The Tax Foundation is one of America’s oldest think tanks. Founded in 1937, they research and publish on how to create tax policy that funds government without unduly harming economic growth. Strategy has changed, of course, since 1937; now taxfoundation.org is their primary publishing platform to reach policymakers and taxpayers alike.
Since launching its latest incarnation in early 2017, the website has seen nearly 50 million visitors. This new site was not just a cosmetic refresh, but a complete migration from Drupal to WordPress, and onto AWS for hosting. It represents the Tax Foundation’s intentional shift to being digital-first with publication and distribution.
Nobody was particularly happy with the older version of taxfoundation.org’s design. I’d call it dated, if it were appropriate to any known age of the web. The colors were jarring and the layouts harsh. It was not responsive, looked bad when printed, and was very difficult to modify due to previous technical decisions.

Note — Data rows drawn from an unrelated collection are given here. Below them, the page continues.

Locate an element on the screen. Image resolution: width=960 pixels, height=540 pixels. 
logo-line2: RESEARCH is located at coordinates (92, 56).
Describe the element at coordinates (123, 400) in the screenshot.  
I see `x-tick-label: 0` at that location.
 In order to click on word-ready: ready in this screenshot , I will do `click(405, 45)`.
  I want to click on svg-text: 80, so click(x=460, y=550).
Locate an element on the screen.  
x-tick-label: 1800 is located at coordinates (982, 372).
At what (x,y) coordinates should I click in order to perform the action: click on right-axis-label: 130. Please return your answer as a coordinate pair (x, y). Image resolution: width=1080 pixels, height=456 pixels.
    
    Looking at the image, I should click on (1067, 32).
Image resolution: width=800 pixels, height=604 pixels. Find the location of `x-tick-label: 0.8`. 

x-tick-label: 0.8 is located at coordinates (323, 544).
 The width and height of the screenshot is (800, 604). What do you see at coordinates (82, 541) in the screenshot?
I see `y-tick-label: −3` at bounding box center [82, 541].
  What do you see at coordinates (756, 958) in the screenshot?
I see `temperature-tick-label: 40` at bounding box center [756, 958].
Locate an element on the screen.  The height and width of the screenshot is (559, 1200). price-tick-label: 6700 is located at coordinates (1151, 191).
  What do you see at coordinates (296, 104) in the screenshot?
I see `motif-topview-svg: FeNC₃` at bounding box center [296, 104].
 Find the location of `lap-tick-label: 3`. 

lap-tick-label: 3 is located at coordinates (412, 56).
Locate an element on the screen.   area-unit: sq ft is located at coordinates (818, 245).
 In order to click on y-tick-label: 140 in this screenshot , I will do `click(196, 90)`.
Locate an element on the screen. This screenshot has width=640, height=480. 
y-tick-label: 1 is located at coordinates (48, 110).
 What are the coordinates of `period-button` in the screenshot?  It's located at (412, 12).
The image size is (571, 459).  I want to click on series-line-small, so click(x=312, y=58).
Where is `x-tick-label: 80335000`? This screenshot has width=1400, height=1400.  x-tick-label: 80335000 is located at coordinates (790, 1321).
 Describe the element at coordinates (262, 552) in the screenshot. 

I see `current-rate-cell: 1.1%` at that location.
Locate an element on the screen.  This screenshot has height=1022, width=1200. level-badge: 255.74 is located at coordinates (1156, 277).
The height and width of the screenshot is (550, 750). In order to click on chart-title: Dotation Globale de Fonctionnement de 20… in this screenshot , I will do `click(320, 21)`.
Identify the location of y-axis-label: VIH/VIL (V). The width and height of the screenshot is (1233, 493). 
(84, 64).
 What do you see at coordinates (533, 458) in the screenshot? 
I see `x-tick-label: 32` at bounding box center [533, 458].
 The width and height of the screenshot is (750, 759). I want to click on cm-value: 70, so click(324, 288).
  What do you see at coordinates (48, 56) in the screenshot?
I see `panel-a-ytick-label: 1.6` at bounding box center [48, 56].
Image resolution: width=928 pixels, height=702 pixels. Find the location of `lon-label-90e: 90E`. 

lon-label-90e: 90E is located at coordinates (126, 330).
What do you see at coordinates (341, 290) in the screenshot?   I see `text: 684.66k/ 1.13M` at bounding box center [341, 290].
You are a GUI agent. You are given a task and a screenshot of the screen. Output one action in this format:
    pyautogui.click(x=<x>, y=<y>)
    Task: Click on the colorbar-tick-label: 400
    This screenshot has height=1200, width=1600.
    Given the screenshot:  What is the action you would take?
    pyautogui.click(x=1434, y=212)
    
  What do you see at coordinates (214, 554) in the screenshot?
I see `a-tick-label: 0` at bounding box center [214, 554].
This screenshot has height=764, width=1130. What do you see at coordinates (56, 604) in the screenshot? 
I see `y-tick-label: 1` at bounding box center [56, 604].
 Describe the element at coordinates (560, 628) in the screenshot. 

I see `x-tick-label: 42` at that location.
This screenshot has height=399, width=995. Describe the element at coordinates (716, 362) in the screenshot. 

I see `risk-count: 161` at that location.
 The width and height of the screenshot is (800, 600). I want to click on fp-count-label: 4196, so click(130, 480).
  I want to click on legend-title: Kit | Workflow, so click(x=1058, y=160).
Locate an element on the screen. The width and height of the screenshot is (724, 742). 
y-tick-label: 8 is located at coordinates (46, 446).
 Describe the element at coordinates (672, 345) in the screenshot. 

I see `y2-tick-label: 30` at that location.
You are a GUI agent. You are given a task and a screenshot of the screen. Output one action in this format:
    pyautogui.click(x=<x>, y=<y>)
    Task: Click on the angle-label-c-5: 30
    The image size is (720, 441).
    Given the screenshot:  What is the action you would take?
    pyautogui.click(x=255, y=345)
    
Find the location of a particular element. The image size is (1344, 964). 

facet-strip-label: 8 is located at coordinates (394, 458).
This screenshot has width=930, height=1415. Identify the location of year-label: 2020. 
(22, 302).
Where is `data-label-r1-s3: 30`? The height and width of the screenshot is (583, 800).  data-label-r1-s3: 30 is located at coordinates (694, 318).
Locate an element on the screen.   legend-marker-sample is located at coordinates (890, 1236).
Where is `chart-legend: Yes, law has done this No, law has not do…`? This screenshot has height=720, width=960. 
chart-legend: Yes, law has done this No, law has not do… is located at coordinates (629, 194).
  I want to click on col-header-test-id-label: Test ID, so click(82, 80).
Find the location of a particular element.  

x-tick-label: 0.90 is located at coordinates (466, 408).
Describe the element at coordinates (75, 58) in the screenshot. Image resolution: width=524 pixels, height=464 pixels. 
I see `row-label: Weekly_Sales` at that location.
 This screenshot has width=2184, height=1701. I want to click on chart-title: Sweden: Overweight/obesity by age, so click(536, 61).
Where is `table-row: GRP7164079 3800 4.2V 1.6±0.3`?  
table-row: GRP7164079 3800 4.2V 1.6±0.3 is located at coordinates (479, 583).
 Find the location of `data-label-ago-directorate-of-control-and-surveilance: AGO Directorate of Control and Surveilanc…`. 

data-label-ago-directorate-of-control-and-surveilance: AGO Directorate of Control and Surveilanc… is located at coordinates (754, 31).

Taking inspiration from high-quality news websites, the new version of taxfoundation.org puts content legibility first. It implements lighter colors, improved typography, and plenty of white space to improve the reading experience. Since many of our visitors are older, the site layout scales to work at high magnification as well as it does at default. And not only is it now responsive for mobile devices, but it also looks good when printed.
Design was the fun, almost easy part. The real challenge was extracting content from a tangled mess of roughyl 300 database tables (no, I do not know why there were so many tables!) and into a format that could be ingested by WordPress.
To do this, I wrote Python scripts to pull the data from MySQL, parse it to correct various HTML errors somehow introduced by the editor in Drupal, and stitch it all back together into CSV files that could be imported to WordPress. Getting this right took trial and error, but eventually I managed to cleanly extract the ≈12,000 pages of content and migrate them.
Files and images are stored in an S3 bucket with Cloudfront as a CDN in front of it. The site itself runs on an AWS EC2 instance, with a MariaDB database in RDS. The site runs on a single EC2 instance without any performance issues—even during traffic spikes—thanks in part to nginx caching.